Do, Jeong-su, Valujskikh, Anna, Vignali, Dario A. A., Fairchild, Robert L., Min, Booki
Proceedings of the National Academy of Sciences of the United States of America 2012 v.109 no.31 pp. 12698-12703
CD8-positive T-lymphocytes, cytokines, homeostasis, immune response, inflammation, mice, peptides, thymocytes
Here we report a unique role for MHC II–peptide complexes in controlling immune responses of naïve CD8 T cells.
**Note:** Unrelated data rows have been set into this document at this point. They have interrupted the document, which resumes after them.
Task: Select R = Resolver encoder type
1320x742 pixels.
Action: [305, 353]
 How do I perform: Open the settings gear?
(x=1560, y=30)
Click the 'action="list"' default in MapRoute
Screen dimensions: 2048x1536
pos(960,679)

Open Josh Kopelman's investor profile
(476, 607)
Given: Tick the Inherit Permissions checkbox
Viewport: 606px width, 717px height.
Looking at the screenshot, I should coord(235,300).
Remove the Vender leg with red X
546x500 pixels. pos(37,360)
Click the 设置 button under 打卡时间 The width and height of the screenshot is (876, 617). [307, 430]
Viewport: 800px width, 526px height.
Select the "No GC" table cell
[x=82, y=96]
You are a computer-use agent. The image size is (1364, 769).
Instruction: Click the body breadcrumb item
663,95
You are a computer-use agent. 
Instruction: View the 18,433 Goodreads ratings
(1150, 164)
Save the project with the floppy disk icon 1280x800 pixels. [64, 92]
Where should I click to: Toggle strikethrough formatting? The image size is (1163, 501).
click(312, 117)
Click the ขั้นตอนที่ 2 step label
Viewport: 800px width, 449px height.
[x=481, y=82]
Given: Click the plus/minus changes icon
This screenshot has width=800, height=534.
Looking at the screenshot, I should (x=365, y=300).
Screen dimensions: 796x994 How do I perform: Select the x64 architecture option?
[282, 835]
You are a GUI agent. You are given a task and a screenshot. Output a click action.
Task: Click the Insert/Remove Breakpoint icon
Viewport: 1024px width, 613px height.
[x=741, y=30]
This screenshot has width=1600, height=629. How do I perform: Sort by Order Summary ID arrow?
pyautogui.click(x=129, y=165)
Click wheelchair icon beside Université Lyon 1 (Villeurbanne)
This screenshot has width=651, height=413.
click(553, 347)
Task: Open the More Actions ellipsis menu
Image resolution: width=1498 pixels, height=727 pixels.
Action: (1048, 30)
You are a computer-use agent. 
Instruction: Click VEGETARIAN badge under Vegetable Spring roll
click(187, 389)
Compared with CD8 T cells from WT mice, CD8 T cells isolated from MHC II ⁻/⁻ mice hyperproliferated under lymphopenic conditions, differentiated into effector cells producing proinflammatory cytokines, and mediated more severe tissue inflammation. The elevated responses of MHC II ⁻/⁻ CD8 T cells were due to the absence of MHC II, but not CD4, T cells. The hyperreactivity appeared to be a feature of mature T cells, given its absence in CD8 single positive thymocytes derived from MHC II ⁻/⁻ mice. Expression of the MHC II ligand LAG3 was markedly enhanced during in vivo activation of MHC II ⁻/⁻ CD8 T cells, and blockade of MHC II–LAG3 interactions further enhanced T-cell expansion. Importantly, CD8 T cells isolated from H-2M ⁻/⁻ mice expressing WT levels of MHC II also displayed hyperresponsiveness similar to that of MHC II ⁻/⁻ CD8 T cells, suggesting that peptides presented on MHC II are involved in the control of CD8 T-cell responses. Our results uncover a previously undefined MHC II-dependent regulation that tunes CD8 T-cell reactivity and may have implications for an improved understanding of CD8 T-cell homeostasis and functions.